Dichiarazioni nette, dunque. Che arrivano lo stesso giorno in cui l’eurodeputata Anna Cisint dirama alle agenzie la nota con cui parla di «Lega sotto attacco» («Sono stata accusata, falsamente, d’aver messo al bando quello sport a Monfalcone, solo per tacciarmi di razzismo e delegittimare la mia azione politica a tutela della comunità e dei nostri valori») e il collega del Carroccio Antonio Calligaris le fa da sponda biasimando il centrosinistra di avviare la campagna elettorale sul cricket.

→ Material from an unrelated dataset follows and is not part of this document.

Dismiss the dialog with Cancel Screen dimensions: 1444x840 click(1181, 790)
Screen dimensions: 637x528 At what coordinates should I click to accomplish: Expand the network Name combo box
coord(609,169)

Marabini: terreni ce ne sono

Intanto Marabini, che per motivi professionali conosce bene Monfalcone, argomenta: «Terreni ce ne sono, è solo questione di sensibilità e volontà politica. Proviamo a vedere se esiste qualche impianto dismesso, come è accaduto col nuovo campo di Varano, ad Ancona». Lì la concessione è stata firmata tra Comune e Federazione e ha convertito il terreno da calcio in meno di un anno, a favore delle decine di squadre della zona. L’ha rilanciato sui social: «Quando il desiderio di trovar soluzioni ai problemi del territorio incontra la sensibilità delle istituzioni il buon senso prevale, gli investimenti sono possibili e si costruiscono storie di successo». E se non c’è un impianto, si può cercare un’area agricola («Non un parco pubblico dove ci si aggrappa alla storia che la pallina fa male, quando i bengalesi spesso fanno le partitelle avvolgendo quella da tennis con lo schotch): «È un problema fare una variante?», chiede Marabini? Per il presidente non si può prescindere dal fatto che «queste persone stanno in Italia e svolgono un lavoro che gli italiani non vogliono più fare». Marabini quindi butta lì un’altra idea: «Perché i giocatori bengalesi non possono usare d’estate l’impianto del calcio di Panzano, vicino alla fabbrica?». Il cricket, riporta, è il secondo sport più giocato al mondo e sarà disciplina olimpica, sicché «queste persone devono avere il diritto e la dignità di un campo»: «Non esistono sport della tradizione in Italia, sono tutti più o meno di derivazione anglosassone». Per l’allenamento, basta una rete e una striscia di 25 metri per quattro: se si vuole, dice lui, «si può fare».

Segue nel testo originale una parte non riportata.